To confirm the roles of these miRNAs in the regulation of autophagy, dual-luciferase reporter assay was performed. It was revealed that the luciferase activity decreased significantly in the cells co-transfected with the miR-181c-5p mimic and report-ATG5-wt; however, luciferase activity remained unaltered in the mutation control group (Fig. 5A). As was initially anticipated, miR-1192 mimic transfection resulted in a decrease in luciferase activity when wt ATG12 vector was used. However, this inhibitory effect was abolished following transfection with the mutant miR-1192-targeting sequences in their 3′-UTR (Fig. 5B). Thus, miR-181c-5p and miR-1192 could directly target the key autophagy factors ATG5 and ATG12, respectively. In addition, ATG5 expression was significantly decreased in the cells transfected with the miR-181c-5p mimic, both at the mRNA and protein level. By contrast, the mRNA and protein expression of ATG5was increased in the miR-181c-5p inhibitor-transfected group (Fig. 5C and E). Furthermore, the LC3II/LC3I ratio decreased and p62 expression increased in the miR-181c-5p mimic-transfected group. The opposite effect was observed in the miR-181c-5p inhibitor-treated group, indicating that miR-181c-5p plays an inhibitory role in macrophage autophagy by targeting ATG5, a key autophagic protein. Simultaneously, RT-qPCR analysis revealed that ATG12 was negatively regulated by miR-1192 (Fig. 5D), and western blot analysis confirmed that miR-1192 inhibited ATG12 expression (Fig. 5F).

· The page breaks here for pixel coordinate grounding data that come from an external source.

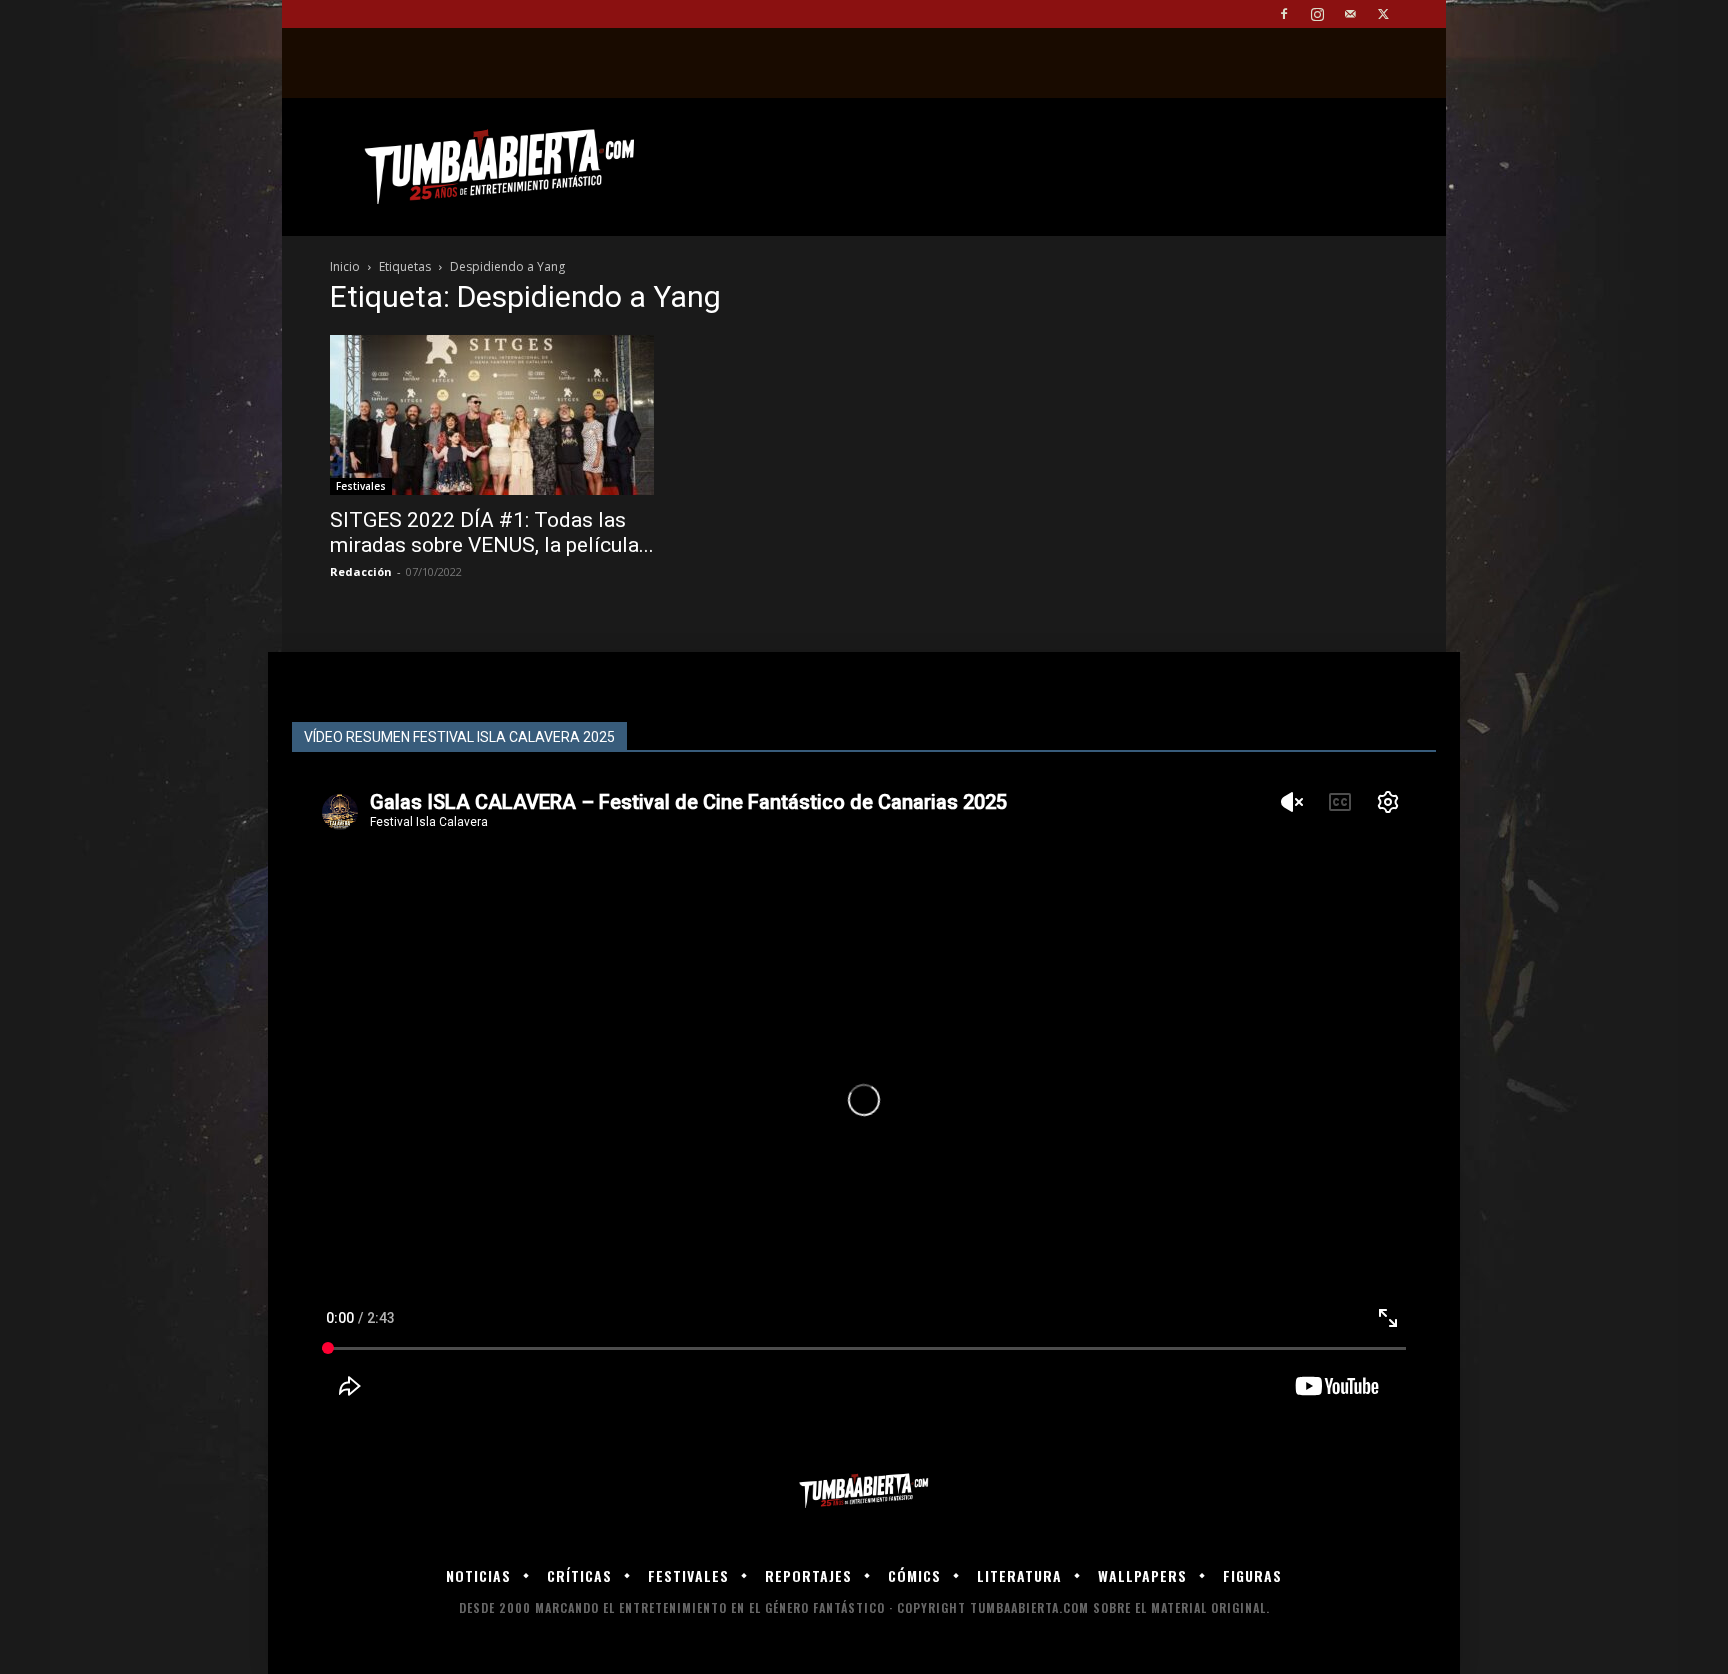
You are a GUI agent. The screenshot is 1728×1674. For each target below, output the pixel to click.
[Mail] (1350, 14)
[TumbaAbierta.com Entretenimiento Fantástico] (864, 1491)
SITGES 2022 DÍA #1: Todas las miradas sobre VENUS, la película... (492, 532)
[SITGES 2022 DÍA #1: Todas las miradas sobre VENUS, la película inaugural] (492, 415)
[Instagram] (1317, 14)
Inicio (345, 266)
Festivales (361, 486)
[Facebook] (1284, 14)
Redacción (361, 571)
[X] (1383, 14)
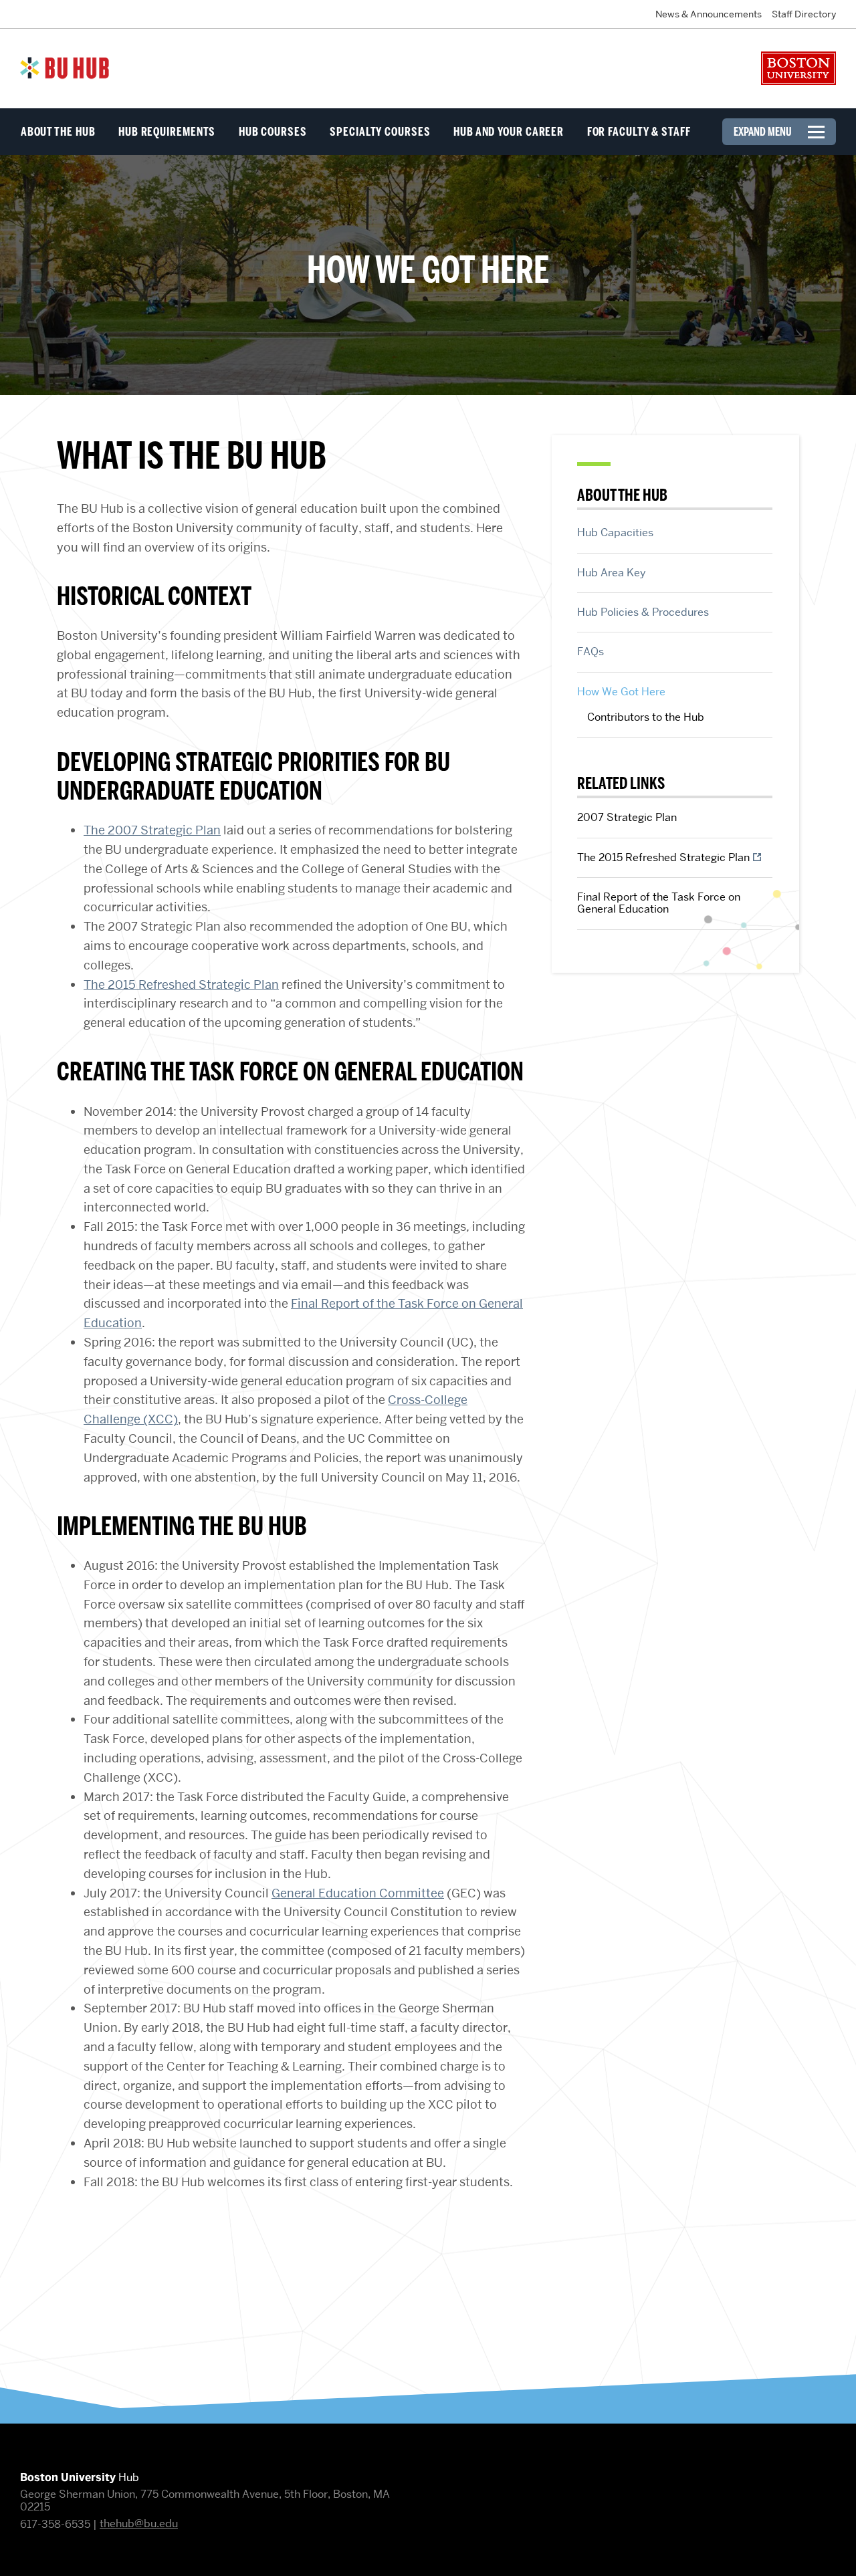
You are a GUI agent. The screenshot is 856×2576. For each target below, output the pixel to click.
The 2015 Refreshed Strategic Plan (181, 984)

It was confirmed lncRNA GAS5 negatively regulated both miR-181c-5p and miR-1192 and therefore positively affected autophagy through the preservation of ATG5 and ATG12 levels, which are two autophagy factors suppressed by the aforementioned miRNAs. To this end, the precise mechanisms of the regulation of autophagy by lncRNA GAS5 were investigated. It was revealed that ATG5 and ATG12 mRNA and protein expression was significantly enhanced as a result of lncRNA GAS5 overexpression, whereas this was markedly decreased following the silencing of lncRNA GAS5 (Fig. 6). On the whole, lncRNA GAS5 functions as a ceRNA in regulating Atg5 and Atg12 expression by binding to miR-181c-5p and miR-1192, thus promoting the autophagy of RAW264.7 cells (Fig. 7).